Sixty per cent of Kansans voted to protect abortion rights, a figure that dwarfed the 40% who wanted the constitution changed so the Republican-dominated state legislature could follow the lead of surrounding states and ban the procedure outright.
What happened? A doubling of voter turnout when compared to the 2018 primaries, in a country where voting is not compulsory. And while most of the increased turnout were Democrats, about one-fifth were Republicans who — like their independent and Democratic counterparts — weren’t just clustered in cities, but distributed across rural and regional areas of the state.
The victory would likely have been even more resounding had anti-choice forces defied their brand and played fair.
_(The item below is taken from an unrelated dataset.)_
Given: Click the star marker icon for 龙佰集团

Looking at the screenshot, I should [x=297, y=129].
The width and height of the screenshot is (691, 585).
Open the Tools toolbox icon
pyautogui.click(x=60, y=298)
By putting the question on the general ballot this November, rather than a primary in the dead of a hot summer expected to be dominated by Republicans and independents. By making the question shorter and sharper, and by framing the affirmative and negative more intuitively (if you wanted to keep the state’s constitutional protection of choice, you voted “no”). They could also have left out the disinformation texts sent the night before the poll, instructing pro-choice people to vote “yes”.
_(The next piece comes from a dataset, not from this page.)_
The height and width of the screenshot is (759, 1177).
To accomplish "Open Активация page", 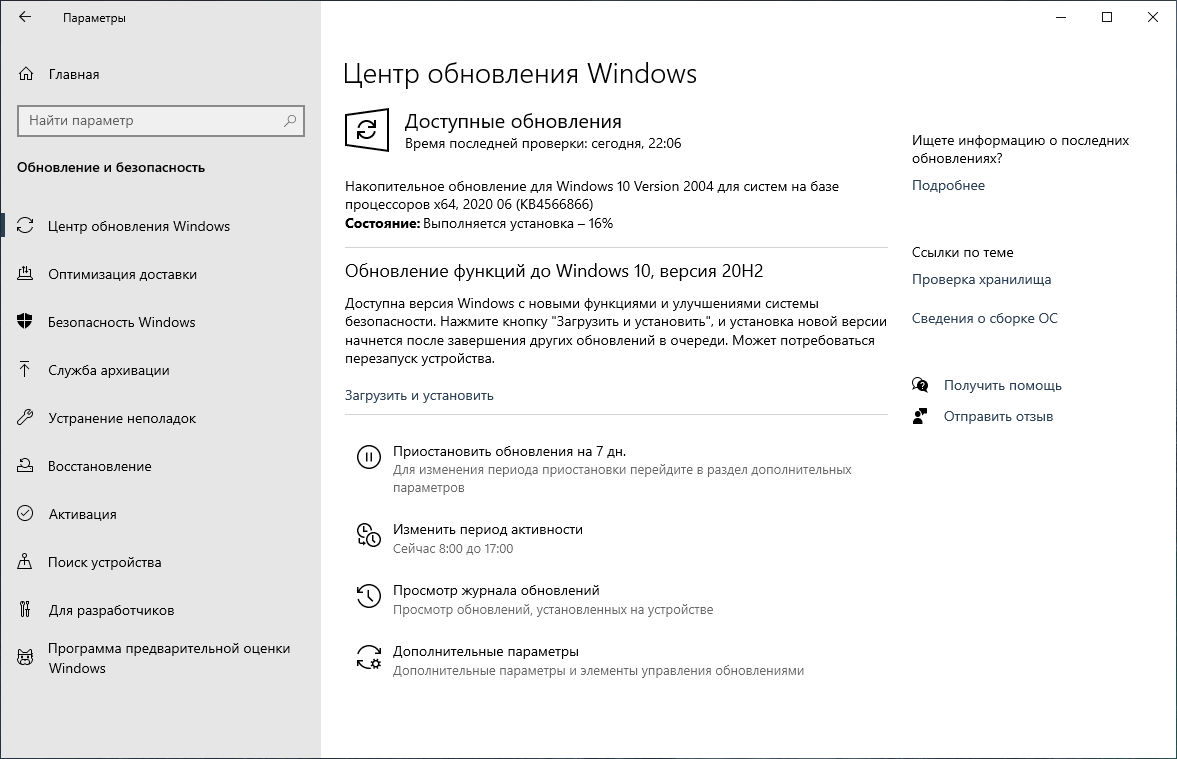I will click(82, 514).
All of which bodes well for the ability of American women to use versions of the Kansas strategy to claw back the legal dignity and liberty they enjoyed under Roe v Wade. Not because there is a one-to-one match with the way reproductive choice battles will shake out in other states, but because there is not.
As Australians who have been forced to fight our reproductive battles state by state know, when local forces craft a placed-based campaign strategy based on their local knowledge and history — in Kansas, they harked back to the state’s formation as a free state founded by abolitionists, and longstanding libertarian objections to government intrusion in people’s lives — the odds of victory increase. This advantage then builds on the inherent one in any campaign for reproductive rights that is closer to the people — ballot initiatives v court judgment — because as Republicans have known since at least the 1990s, and recent polling continues to show, the numbers are on the pro-choice side.
The Kansas story is uplifting because it reminds us of two things. One is that American women aren’t going to accept being told by the Supreme Court or the Republican party that their rights aren’t worth a hill of beans. They are clever, resourceful and will continue to find tactically suitable ways to use their majorities to insist on respect for their dignity and win back their full rights as citizens.
The second is something that is bringing their Australian sisters — who protested in large numbers when Roe fell — comfort about our own rights. That while it takes longer to secure abortion rights jurisdiction by jurisdiction (more than two decades in our case) once achieved, these rights are hard to unpick. Majorities built through months of local grassroots campaigning are solid. Plus, the dirty way the anti-choice conduct themselves make any politician who has survived one law reform campaign extremely reluctant to embark on another.
Which means that while it might not seem that way now, the fall of Roe could turn out to be the best thing that’s ever happened to American women. Because it is clear from what has been achieved through the door-to-door campaigning and phone-banking efforts we saw in Kansas that they can’t be so easily threatened. And women are allowed to do what the procedure was always intended to help them achieve: control their bodies so they can get on with their lives.